Our investigation indicated that ChatGPT-4 provided replies of fair quality, but Gemini 1.5 Pro demonstrated superior performance with good outcomes. Zhou et al.(Zhou et al., 2025) reported analogous results when evaluating DeepSeek and ChatGPT, with all models exhibiting DISCERN scores beneath 60, signifying merely “fair” information quality, primarily due to insufficient source citations.
The findings indicate that there remains potential for enhancement in the LLMs, particularly concerning the lack of detailed information regarding the sources of the data provided and the dates of the responses generated. This deficiency may undermine user trust and highlights a comparative weakness that the developers of these LLMs have yet to address (Dastani et al., 2025; Reyhan et al., 2024).
Readability consistently posed a limitation for both models, with responses requiring college-level comprehension.
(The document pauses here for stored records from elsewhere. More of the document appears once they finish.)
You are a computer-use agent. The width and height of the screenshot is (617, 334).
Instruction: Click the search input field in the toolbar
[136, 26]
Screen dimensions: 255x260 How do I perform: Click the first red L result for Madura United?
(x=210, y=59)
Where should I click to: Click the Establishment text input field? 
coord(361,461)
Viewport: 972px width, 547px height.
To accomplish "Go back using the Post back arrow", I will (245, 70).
The readability of AI-generated medical content is a critical factor to widespread use for both healthcare professionals, healthcare students, and patients. This importance is highlighted by studies where students have shown interest in learning about the applications of ChatGPT in particular cases of medical practice, followed by homework support and understanding the benefits and limits (Cherrez-Ojeda et al., 2024).
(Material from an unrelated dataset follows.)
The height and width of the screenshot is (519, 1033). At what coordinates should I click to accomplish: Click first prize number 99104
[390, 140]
Studies have evidenced that AI-generated content often requires a high level of reading proficiency, which can limit its accessibility. For instance, a study by Golan et al. (2023)evaluated ChatGPT’s proficiency in utilizing the DISCERN tool and found that the generated content was complex and not easily understandable for the general public. Similarly, Malik et al. (2023) explored students’ perceptions of AI usage in academic essay writing and highlighted challenges in readability and comprehension. These findings suggest that while AI-generated content may be valuable for clinicians and researchers, it is not well-optimized for broader public consumption (Cherrez-Ojeda et al., 2024). The complexity of the text may act as a barrier to patient education, particularly for individuals with lower health literacy.
Despite these challenges, some studies have explored methods to improve the readability of AI-generated medical information. For example, a study published by Akkan and Seyyar (2025) investigated the role of prompt wording on ChatGPT’s responses and found that using conversational prompts can enhance readability. The authors concluded that clinicians and content creators should consider this approach when using AI for patient education to optimize comprehension.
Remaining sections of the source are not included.